Majestic spikes of delphiniums, perfectly formed rose blooms and deliciously scented sweet peas probably figure in your vision somewhere.
But don't forget the virtues of foliage and the essential role it plays in the summer tapestry.
Foliage provides an essential skeleton to the garden. Without it we would have nothing to complement all our wonderful blooms (can you image how busy and overpowering a garden with nothing but bloom would be?).
Yes, foliage can be just as dramatic as flowers, but without the more subtle hues our eyes would have no rest from the brighter colours and our garden would be far from a calm and serene haven that many of us seek.
Don't fall into the evergreen trap either. I have lost count of the number of customers I have assisted who will never look beyond buying a shrub that isn't evergreen.
Deciduous shrubs and herbaceous perennials can bring far more excitement, ensuring no single week in the garden is ever the same and exploring nature's constantly changing cycles.
Trees of course play a vital part in our landscape, and more than just a practical one too.
Take a look beyond the blossom of spring for which many of our garden trees are famed and tap into those with colourful foliage that can really bring a whole dimension to your display.
My favourite tree at this time of year is Robinia frisia with its lime green, almost golden foliage, which brings a real freshness to wherever they grace.
They are suitable for most but the smallest gardens and once established will cause little bother.
Take care though with such striking foliage as this, as it can provide a powerful effect, and if you want something really powerful combine it with dark purple foliage, such as Acer Crimson King.

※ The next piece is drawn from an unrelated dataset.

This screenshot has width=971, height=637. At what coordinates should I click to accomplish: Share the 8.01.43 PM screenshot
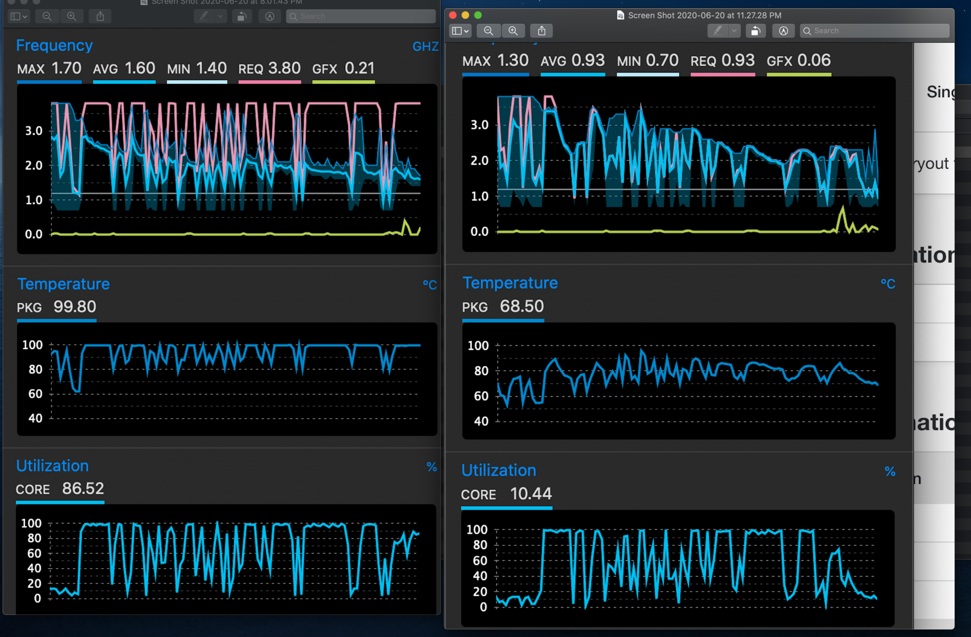(100, 16)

If you prefer something more subtle blend it in with the tamer greens.
Variegated foliage can also provide some dramatic results, but the key is to use it sparingly and choose plants carefully to complement it rather than shriek in competition against it.
Acer Drummondii is such a tree that can really make a garden with its splashes of cream and gold, making a wonderful feature against a darker background.
Acer Flamingo is also something quite special in my book on account of its young foliage that takes on a subtle but striking pink tinge.
Nestling alongside blooms of a similar shade it will create something quite magical. Try for instance one of the old-fashioned Rugosa roses and you'll be hooked.
Regularly prune this fellow though to maintain a constant supply of new foliage.
Back on the deck we mustn't forget the hundreds of perennials that offer months of colour from their leaves alone.
Make way then for the Hostas, an expanding family with foliage colours ranging from deepest greens to steely blue, and not forgetting of course the many variegated forms.
They are fantastic for shade and make a great ground cover as long as you remember to keep the slugs at bay.
Finally, don't forget the fragrance of foliage too.
Fennel is not only a beautiful herb but I promise if you plant one alongside your path you will never walk past it without feeling the urge to reach out and enjoy some as you make your way about your business.